▸ Testo di riferimento
______

Nessun dubbio che il confronto tra le due visioni continuerà[6].

Risalire alle cause che generano le diseguaglianze: la tesi di David Coburn

La tesi di D. Coburn[7], del Dipartimento di Scienze di Sanità Pubblica, Università di Toronto, Canada, è che bisogna risalire alle cause che generano la disuguaglianza nella distribuzione del reddito; si scoprirà allora che il neo-liberalismo (ovvero il dominio del mercato), indebolendo o annullando l’welfare state, determina sia elevate disuguaglianze nel reddito, sia più bassa coesione sociale, ed infine un basso stato di salute della popolazione o uno stato di salute della popolazione più basso di quello che ci si potrebbe attendere.

Neo-liberalismo, welfare state e ineguaglianze

I principi generali del neo-liberalismo – la “filosofia” della nuova destra – sono:
1. i mercati sono i migliori e più efficienti allocatori delle risorse nella produzione e nella distribuzione;
2. le società sono composte di individui autonomi (produttori e consumatori), motivati principalmente o esclusivamente da considerazioni economiche e materiali;
3. la competizione è il maggior veicolo per l’innovazione.
L’essenza del neo-liberalismo, nella sua forma pura, è una più o meno stretta adesione ai dogmi dell’economia di mercato e, di conseguenza, a una società orientata al mercato. Anche se qualche neo-liberale sostiene che non vi è un rapporto diretto tra modello economico e tipo di società, la posizione di Coburn. è che l’economia, lo stato e la società civile sono di fatto inestricabilmente interrelati.

______

▸ Estratti dei record
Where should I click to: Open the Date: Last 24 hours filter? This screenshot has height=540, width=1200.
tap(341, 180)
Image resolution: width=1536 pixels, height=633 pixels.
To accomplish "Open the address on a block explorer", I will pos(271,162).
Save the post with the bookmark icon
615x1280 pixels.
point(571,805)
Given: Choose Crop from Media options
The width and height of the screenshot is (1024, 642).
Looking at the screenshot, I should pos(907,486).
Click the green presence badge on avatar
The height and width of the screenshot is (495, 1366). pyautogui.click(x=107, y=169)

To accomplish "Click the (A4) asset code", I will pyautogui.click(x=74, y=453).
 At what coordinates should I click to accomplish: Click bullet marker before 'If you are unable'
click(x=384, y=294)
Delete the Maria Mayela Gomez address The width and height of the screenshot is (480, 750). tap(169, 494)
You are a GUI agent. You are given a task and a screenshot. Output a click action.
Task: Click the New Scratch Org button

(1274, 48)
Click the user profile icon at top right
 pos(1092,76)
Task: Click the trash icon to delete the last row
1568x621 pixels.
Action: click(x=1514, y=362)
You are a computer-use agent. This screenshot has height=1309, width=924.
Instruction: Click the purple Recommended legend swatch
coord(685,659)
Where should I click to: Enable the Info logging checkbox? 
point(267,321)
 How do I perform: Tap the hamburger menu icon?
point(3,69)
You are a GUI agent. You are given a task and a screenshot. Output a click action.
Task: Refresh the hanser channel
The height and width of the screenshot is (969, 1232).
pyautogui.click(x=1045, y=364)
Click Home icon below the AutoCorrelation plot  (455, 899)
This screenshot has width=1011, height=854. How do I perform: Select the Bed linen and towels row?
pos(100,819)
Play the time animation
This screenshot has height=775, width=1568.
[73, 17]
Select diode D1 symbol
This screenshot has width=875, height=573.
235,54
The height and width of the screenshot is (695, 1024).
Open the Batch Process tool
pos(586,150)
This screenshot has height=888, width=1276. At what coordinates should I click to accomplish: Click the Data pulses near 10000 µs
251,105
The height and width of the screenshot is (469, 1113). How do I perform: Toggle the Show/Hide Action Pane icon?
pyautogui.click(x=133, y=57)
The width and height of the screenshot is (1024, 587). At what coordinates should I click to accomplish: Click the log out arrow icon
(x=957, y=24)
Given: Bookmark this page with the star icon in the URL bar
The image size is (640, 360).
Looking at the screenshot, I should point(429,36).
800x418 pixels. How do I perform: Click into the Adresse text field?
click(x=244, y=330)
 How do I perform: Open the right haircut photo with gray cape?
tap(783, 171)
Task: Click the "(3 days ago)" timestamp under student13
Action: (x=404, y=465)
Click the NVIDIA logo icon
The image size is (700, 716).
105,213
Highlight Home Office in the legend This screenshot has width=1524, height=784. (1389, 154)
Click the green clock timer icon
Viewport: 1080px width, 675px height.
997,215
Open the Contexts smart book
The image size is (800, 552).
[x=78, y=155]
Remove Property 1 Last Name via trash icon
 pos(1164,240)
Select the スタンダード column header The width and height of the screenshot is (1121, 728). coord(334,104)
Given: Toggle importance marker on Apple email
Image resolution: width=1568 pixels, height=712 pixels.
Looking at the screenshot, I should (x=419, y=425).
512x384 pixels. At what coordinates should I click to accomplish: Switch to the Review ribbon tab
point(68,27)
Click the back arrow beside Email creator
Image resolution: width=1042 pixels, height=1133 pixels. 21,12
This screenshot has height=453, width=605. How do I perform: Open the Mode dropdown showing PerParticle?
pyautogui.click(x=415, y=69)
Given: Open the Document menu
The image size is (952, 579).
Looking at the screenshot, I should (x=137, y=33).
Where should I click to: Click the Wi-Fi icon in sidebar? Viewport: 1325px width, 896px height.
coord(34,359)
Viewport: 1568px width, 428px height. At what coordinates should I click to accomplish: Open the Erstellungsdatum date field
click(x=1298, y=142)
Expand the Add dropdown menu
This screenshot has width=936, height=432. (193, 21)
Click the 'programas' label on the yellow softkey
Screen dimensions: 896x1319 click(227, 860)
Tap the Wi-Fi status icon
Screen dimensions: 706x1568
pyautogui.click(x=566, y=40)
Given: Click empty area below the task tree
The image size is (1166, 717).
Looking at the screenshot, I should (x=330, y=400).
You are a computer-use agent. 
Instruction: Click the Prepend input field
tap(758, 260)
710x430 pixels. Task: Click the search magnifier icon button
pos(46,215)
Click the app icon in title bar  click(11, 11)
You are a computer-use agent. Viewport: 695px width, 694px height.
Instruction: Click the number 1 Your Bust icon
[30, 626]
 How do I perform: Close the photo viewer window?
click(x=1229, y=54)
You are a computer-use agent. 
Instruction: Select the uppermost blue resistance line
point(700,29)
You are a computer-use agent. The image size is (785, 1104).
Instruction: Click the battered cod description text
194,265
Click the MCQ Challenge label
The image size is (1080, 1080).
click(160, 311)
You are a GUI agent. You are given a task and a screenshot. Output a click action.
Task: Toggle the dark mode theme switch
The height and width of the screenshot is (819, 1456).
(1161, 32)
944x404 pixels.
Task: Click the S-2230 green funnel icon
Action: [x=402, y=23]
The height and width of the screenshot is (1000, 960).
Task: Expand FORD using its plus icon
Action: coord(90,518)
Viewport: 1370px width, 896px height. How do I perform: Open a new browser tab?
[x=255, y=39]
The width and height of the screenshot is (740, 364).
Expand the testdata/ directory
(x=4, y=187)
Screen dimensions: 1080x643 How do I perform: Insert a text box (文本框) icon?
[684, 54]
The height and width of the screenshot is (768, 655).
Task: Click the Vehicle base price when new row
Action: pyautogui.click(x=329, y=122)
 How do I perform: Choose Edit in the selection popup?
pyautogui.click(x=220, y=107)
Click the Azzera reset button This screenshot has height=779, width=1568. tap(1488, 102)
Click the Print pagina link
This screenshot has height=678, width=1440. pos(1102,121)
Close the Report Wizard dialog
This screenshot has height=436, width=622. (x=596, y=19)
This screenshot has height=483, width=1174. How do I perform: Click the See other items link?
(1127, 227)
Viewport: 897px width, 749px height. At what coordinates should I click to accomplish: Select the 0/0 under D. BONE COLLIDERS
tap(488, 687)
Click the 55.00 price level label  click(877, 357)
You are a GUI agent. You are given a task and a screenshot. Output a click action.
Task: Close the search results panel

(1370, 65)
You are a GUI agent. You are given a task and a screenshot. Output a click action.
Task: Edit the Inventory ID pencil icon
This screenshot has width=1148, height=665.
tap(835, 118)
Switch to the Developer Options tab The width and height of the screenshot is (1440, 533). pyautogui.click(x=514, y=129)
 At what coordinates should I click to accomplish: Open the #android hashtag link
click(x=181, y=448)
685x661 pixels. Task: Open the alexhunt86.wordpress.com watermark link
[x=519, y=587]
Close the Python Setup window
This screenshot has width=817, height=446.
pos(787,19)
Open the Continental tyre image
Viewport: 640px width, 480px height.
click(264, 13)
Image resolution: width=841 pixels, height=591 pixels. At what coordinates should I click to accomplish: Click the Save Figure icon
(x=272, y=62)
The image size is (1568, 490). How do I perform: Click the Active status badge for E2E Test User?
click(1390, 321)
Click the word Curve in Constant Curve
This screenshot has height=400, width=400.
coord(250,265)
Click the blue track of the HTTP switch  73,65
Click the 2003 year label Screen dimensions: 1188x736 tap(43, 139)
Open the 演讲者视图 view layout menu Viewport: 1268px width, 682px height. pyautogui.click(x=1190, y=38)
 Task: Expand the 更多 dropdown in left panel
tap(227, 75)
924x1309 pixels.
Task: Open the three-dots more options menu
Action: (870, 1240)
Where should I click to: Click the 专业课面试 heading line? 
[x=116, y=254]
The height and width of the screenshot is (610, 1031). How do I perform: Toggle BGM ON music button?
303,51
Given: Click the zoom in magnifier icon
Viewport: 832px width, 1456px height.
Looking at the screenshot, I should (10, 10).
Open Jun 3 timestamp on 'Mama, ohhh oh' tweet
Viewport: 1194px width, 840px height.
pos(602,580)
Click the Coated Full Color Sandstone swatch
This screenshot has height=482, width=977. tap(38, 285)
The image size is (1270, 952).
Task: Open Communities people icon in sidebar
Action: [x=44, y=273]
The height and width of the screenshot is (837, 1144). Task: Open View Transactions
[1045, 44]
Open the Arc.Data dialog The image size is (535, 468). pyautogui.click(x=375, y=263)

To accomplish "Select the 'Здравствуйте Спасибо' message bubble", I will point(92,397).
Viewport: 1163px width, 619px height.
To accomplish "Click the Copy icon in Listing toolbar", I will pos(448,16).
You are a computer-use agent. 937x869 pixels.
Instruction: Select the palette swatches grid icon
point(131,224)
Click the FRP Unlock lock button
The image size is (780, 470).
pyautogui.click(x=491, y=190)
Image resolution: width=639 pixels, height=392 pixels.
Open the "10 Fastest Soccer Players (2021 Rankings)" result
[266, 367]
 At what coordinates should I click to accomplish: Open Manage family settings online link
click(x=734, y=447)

______

▸ Compiti dell'esercizio
1. Elenchi i principi generali del neo-liberalismo riportati nel testo su neo-liberalismo e disuguaglianze.
2. Scriva il seguito del testo su neo-liberalismo e disuguaglianze, cominciando subito dopo la sua ultima frase.

▸ Soluzioni per compito
1.
1. I mercati sono i migliori e più efficienti allocatori delle risorse nella produzione e nella distribuzione.
2. Le società sono composte di individui autonomi (produttori e consumatori), motivati principalmente o esclusivamente da considerazioni economiche e materiali.
3. La competizione è il maggior veicolo per l'innovazione.

2.
I neo-liberali non sono particolarmente preoccupati delle ineguaglianze: se il mercato è il migliore e più efficiente allocatore delle risorse, essi sono inclini ad accettare qualsiasi conseguenza derivi dal mercato. L’ welfare state interferisce con il normale funzionamento del mercato, per questo motivo i neo-liberali si oppongono a ogni intervento che possa danneggiare l’opera della “Mano Invisibile”. Ancora: i neo-liberali affermano che le ineguaglianze sono il necessario sotto-prodotto del buon funzionamento dell’economia e sono anche “giuste” perchè rispondono al principio che se qualcuno entra nel mercato, qualcun altro ne esce. Quindi le azioni dello stato per correggere le “distorsioni” del mercato sono non solo inefficienti, ma anche ingiuste, “non etiche”.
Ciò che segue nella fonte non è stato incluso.